FBFK’s client sued seeking to quiet title, arguing that the recorded parking designations were a cloud on its title because its rights under the reciprocal parking easement agreement had been effectively eliminated by the other property owners. 

The TCPA provides that a defendant may seek early dismissal of a case if it can establish that the claims asserted against it involve protected rights of free speech or association or the right to petition the government. The defendant must file a motion to dismiss the claims within 60 days after being served. The plaintiff must then provide clear and specific evidence supporting its claims. If the plaintiff can satisfy that burden, the defendant may still get the case dismissed by asserting other grounds for dismissal – including affirmative defenses.

A Case of First Impression Under the TCPA

In this case, the defendants filed a timely motion to dismiss under the TCPA claiming that recording the parking designations was an exercise of their right to petition and to free speech. But in their initial motion, the defendants failed to argue that FBFK’s client’s claims were barred by the affirmative defense of limitations. FBFK’s client responded setting out proof of its action to quiet title. Only after the client’s response, defendants replied arguing that FBFK’s client’s claims were barred by the statute of limitations. Critically, the defendants’ reply raising this issue for the first time was filed more than 60 days after FBFK’s client had been served.

At the trial level, the defendants’ motion to dismiss was overruled by operation of law because the court did not rule on it within the required time period. The defendants appealed making the same arguments for dismissal.

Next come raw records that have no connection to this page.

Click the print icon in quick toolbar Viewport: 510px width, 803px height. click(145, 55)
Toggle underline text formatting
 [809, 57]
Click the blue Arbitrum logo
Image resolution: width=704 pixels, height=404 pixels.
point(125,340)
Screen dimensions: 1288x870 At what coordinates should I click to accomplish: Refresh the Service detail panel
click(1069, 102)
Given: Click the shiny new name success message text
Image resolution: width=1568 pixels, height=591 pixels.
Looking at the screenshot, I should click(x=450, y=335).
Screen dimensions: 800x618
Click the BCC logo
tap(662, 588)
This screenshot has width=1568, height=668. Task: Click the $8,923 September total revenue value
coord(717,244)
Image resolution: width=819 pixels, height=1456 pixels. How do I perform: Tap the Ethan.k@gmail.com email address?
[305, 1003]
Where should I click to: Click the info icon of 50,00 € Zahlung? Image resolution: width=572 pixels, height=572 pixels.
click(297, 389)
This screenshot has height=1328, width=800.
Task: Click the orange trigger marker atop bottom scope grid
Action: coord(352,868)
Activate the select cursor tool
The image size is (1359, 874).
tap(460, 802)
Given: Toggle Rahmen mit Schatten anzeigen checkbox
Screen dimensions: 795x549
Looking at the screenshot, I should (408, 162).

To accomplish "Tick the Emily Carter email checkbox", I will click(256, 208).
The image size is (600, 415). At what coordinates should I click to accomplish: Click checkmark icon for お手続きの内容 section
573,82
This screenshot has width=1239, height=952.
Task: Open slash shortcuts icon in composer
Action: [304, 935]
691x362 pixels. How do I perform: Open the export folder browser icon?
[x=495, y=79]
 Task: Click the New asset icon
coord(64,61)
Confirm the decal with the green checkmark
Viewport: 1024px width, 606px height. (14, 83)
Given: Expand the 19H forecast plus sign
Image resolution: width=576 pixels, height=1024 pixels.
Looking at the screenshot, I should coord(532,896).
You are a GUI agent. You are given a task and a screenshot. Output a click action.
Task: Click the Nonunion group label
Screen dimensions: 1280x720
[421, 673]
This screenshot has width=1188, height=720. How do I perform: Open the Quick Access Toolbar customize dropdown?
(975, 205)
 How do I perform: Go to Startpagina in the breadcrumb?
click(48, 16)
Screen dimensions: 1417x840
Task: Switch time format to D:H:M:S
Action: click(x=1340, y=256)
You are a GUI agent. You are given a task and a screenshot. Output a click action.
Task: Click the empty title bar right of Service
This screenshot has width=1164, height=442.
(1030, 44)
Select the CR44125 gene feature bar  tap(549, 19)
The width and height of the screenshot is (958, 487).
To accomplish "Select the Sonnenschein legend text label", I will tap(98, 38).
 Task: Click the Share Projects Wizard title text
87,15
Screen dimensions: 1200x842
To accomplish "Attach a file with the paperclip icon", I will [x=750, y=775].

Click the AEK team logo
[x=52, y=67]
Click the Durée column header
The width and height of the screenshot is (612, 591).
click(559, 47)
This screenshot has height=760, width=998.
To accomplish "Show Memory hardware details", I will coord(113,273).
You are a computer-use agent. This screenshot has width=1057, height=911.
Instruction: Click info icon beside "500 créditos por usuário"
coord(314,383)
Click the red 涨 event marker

The Fourteenth Court of Appeals in Houston affirmed the denial of the motion to dismiss. The Court assumed without deciding the recording of the parking designations was covered by the TCPA. But based on the evidence marshalled by FBFK’s attorneys, the Court concluded that FBFK’s client had met its burden under the TCPA to produce clear and specific evidence supporting each element of its claim to quiet title.

However, that did not end the inquiry. As noted, in their reply filed after the 60-day deadline, the defendants asserted for the first time that the claims were barred by the statute of limitations.  FBFK’s attorneys argued that because the defendants only asserted this defense after the 60-day deadline to file a motion to dismiss it was not timely asserted under the TCPA and could not be considered.

In a case of first impression, the Court agreed with FBFK’s argument – holding that a defendant must assert any affirmative defenses to the plaintiff’s claims within the 60-day deadline set out in the TCPA. In practice, most plaintiffs file their response after the 60-day deadline because they are only required to respond no later than 7 days before the date set for the hearing. This creates a potential trap for defendants who wait to assert an affirmative defense as grounds for dismissal in a reply. But the Court also noted that the TCPA does not contain any provision regarding the filing or consideration of a reply. Rather, “the trial court must rule ‘on a motion under Section 27.003’ – not a motion in conjunction with a reply.” This calls into question whether a defendant can rely on even a timely filed reply in seeking dismissal.   

The Bottom Line

This case establishes that if the plaintiff waits until after the 60-day deadline to respond and the defendant has not previously asserted that the case should be dismissed based on an affirmative defense, a court will not hear that argument. Practitioners should take note and be sure to include affirmative defenses in their initial motion to dismiss or risk waiving those arguments. 

The case is Edry-TX-II, GP, et al v. CCND-Main St Shopping Center, LP, No. 14-22-00826-CV, 2023 WL 5111061 (Tex. App.–Houston [14th Dist.] August 10, 2023).